La importancia de llamarse Gabriel Figueroa

Pionero y referente de la cinefotografía mundial

Marco A. Villa

Fue aquel reluciente cielo lo último que vio el coronel Lucio Reyes luego de desplomarse, moribundo, tras la descarga del pelotón de fusilamiento. Había sido acusado de traición tras liderar una revuelta armada que protestó por el asesinato del general Emiliano Zapata. A pesar del drama que supone tal hecho y el que un militar de vestimenta impecable se acerque para cerciorarse de que Lucio esté muerto mientras le apunta con un revólver, lo que sorprende es el cautivante paisaje y los personajes, con sus cuidados contrastes, luces, formas y expresiones.

Se trata de una de las escenas finales de la película Un día en la vida (Emilio Fernández, 1950) que, pese a ser filmada en blanco y negro, logró presentar algo especialmente vívido, al punto de ser considerada una expresión artística inigualable por decenas de expertos. Su autor fue el director de fotografía Gabriel Figueroa Mateos (1907-1997), cuya aportación a la cinematografía mexicana y de otras partes del mundo es descrita por prestigiosos fotógrafos del séptimo arte en el documental Miradas múltiples. La máquina loca (Emilio Maillé, 2012).

Para cuando esta película –que curiosamente cobró mucho mayor éxito en la extinta Yugoslavia que en México, hasta convertirse en un clásico y dar pie al icónico estilo musical denominado Yu-Mex– llegó a las marquesinas, Figueroa llevaba ya más de una década en la cúspide de la fotocinematografía nacional, desde que en 1932 colaborara con la foto fija de Revolución. La sombra de Pancho Villa, dirigida por Miguel Contreras Torres, y en 1936 con la galardonada Allá en el Rancho Grande, de Fernando de Fuentes, que le dio a Figueroa su primer premio fuera de México en la Muestra Internacional de Cine de Venecia.
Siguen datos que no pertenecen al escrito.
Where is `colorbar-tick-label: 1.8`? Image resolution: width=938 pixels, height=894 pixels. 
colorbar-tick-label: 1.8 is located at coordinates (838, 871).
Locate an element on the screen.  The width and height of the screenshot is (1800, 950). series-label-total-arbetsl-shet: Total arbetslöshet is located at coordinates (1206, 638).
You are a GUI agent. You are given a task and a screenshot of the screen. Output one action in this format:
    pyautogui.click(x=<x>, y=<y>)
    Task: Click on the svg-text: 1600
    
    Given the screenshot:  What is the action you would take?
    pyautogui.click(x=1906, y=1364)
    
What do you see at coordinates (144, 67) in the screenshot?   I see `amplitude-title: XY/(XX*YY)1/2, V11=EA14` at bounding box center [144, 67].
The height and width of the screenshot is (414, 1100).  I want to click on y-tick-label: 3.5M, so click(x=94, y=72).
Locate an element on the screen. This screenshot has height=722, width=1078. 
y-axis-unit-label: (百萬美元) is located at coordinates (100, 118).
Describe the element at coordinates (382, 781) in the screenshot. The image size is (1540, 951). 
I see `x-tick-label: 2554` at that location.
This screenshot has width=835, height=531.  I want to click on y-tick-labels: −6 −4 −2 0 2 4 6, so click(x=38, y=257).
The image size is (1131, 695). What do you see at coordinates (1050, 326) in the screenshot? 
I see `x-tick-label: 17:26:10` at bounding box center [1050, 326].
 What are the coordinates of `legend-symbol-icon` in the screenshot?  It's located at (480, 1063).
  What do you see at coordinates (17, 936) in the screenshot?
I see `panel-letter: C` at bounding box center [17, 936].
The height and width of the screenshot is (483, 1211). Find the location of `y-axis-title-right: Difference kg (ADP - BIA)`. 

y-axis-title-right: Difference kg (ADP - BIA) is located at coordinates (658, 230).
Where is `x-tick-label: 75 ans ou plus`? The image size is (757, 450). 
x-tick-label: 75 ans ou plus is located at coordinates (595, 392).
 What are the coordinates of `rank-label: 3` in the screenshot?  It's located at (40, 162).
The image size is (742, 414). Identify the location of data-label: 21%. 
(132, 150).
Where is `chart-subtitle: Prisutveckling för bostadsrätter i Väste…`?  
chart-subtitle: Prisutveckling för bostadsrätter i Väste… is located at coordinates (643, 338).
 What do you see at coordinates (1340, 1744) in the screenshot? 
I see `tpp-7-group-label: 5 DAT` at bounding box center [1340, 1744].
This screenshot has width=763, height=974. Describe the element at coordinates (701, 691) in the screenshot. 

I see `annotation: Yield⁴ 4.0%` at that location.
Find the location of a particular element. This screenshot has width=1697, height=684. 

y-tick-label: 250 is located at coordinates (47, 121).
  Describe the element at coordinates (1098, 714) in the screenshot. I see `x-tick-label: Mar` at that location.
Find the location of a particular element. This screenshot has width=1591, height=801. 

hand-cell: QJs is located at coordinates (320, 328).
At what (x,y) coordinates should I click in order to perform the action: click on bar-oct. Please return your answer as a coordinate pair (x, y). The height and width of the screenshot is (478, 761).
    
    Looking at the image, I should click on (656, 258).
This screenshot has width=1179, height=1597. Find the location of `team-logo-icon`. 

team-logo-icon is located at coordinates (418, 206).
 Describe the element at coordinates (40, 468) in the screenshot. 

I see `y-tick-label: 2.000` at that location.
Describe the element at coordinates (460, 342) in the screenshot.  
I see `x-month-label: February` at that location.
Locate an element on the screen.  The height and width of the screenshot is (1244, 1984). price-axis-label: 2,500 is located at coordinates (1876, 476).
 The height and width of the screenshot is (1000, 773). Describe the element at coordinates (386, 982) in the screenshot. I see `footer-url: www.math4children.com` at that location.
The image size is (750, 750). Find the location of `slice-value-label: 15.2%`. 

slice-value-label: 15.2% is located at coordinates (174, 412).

Dar un repaso siquiera por lo más granado de su cinefotografía, conformada por más de 230 cintas –incluyendo La noche de la iguana (John Huston, 1964), que le valió una nominación al Oscar–, sería interminable, al igual que enlistar sus múltiples galardones. Más bien puede decirse que, desde sus primeros trabajos en los años en los que nacía la propia industria del cine nacional y estaba por llegar la llamada época de oro, los espectadores quedaron anclados a la fuerza interpretativa de sus imágenes. Paisajes, retratos, naturaleza, espacios, mares, luminosidad… todo era cuidadosa y artísticamente dispuesto por Figueroa para enmarcar la trama de cada historia, en ocasiones con una inconmensurable belleza.

El documental de Maillé recupera decenas de fragmentos de las cintas en las que Figueroa participó y que develan tal cualidad, tal vez enraizada en más de una generación de mexicanos que reconocieron en su arte el sello distintivo de la idiosincracia nacional con la cual se identificaron, y también adularon o renegaron. Esta extrapolación quizá fue también parte de su legado. “Estoy seguro de que, si algún mérito tengo, es saber servirme de mis ojos, que conducen a las cámaras en la tarea de aprisionar no sólo los colores, las luces y las sombras, sino el movimiento que es la vida”, dijo alguna vez.